OASIS Mailing List ArchivesView the OASIS mailing list archive below
or browse/search using MarkMail.

# virtio-dev message

[Date Prev] | [Thread Prev] | [Thread Next] | [Date Next] -- [Date Index] | [Thread Index] | [List Home]

Subject: RE: [virtio-dev] [PATCH] Add device reset timeout field

• From: Parav Pandit <parav@nvidia.com>
• To: Cornelia Huck <cohuck@redhat.com>, "virtio-dev@lists.oasis-open.org" <virtio-dev@lists.oasis-open.org>
• Date: Tue, 5 Oct 2021 03:16:35 +0000


> From: Cornelia Huck <cohuck@redhat.com>
> Sent: Monday, October 4, 2021 9:09 PM

> On Fri, Oct 01 2021, Parav Pandit <parav@nvidia.com> wrote:
>
> >> From: Cornelia Huck <cohuck@redhat.com>
> >> Sent: Friday, October 1, 2021 5:31 PM
> >>
> >> On Thu, Sep 30 2021, Parav Pandit <parav@nvidia.com> wrote:
> >>
> > [..]
> >
> >> > +Once the driver initiates a reset, the device may not be able to
> >> > +finish the reset immediately. Such device provides a hint to the
> >> > +driver about how long a device may take to complete the reset.
> >> > +Driver should wait at least for the time specified by the device
> >> > +to let device finish the reset or if the device status field to
> >> > +become 0 within the
> >> specified time interval.

#### [SHORT EXERCISE 1]
Answer these questions about the mailing list message:
(a) What is the subject line of the mailing list message?
(b) On what date and at what time was the mailing list message sent?
(c) According to the quoted patch, what does a device that cannot finish the reset immediately provide to the driver?

Extracted entries

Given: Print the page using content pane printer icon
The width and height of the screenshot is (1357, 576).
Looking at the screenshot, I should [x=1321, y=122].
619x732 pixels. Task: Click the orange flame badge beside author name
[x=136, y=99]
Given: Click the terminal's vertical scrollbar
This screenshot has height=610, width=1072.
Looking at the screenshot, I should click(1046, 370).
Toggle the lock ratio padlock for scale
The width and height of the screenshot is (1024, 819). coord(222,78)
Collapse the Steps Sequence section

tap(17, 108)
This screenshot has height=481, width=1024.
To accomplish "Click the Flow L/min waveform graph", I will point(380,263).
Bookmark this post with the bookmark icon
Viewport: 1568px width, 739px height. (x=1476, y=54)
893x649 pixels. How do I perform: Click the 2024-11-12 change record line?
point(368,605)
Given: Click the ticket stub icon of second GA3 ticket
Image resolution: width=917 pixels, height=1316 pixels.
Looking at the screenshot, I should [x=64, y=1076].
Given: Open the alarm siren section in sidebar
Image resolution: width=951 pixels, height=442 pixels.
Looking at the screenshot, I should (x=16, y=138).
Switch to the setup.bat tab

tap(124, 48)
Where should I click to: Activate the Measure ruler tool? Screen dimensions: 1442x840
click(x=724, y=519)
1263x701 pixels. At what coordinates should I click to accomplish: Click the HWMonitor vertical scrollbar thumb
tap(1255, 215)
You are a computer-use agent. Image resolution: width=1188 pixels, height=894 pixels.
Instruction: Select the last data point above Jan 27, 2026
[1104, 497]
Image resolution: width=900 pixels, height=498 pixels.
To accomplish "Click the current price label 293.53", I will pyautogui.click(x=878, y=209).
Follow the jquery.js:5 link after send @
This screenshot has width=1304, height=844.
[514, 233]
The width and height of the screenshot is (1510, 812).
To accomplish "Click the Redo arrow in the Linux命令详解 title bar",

#### [SHORT EXERCISE 2]
Rename "ticket" to "pass" in the entries from the line with "Bookmark this post with the bookmark icon" to the line with "Looking at the screenshot, I should [x=64, y=1076].", leaving everything else unchanged. Return only those lines.

#### [EXERCISE RESULT 1]
(a) RE: [virtio-dev] [PATCH] Add device reset timeout field
(b) Tue, 5 Oct 2021 03:16:35 +0000
(c) A hint about how long a device may take to complete the reset.

#### [EXERCISE RESULT 2]
Bookmark this post with the bookmark icon
Viewport: 1568px width, 739px height. (x=1476, y=54)
893x649 pixels. How do I perform: Click the 2024-11-12 change record line?
point(368,605)
Given: Click the pass stub icon of second GA3 pass
Image resolution: width=917 pixels, height=1316 pixels.
Looking at the screenshot, I should [x=64, y=1076].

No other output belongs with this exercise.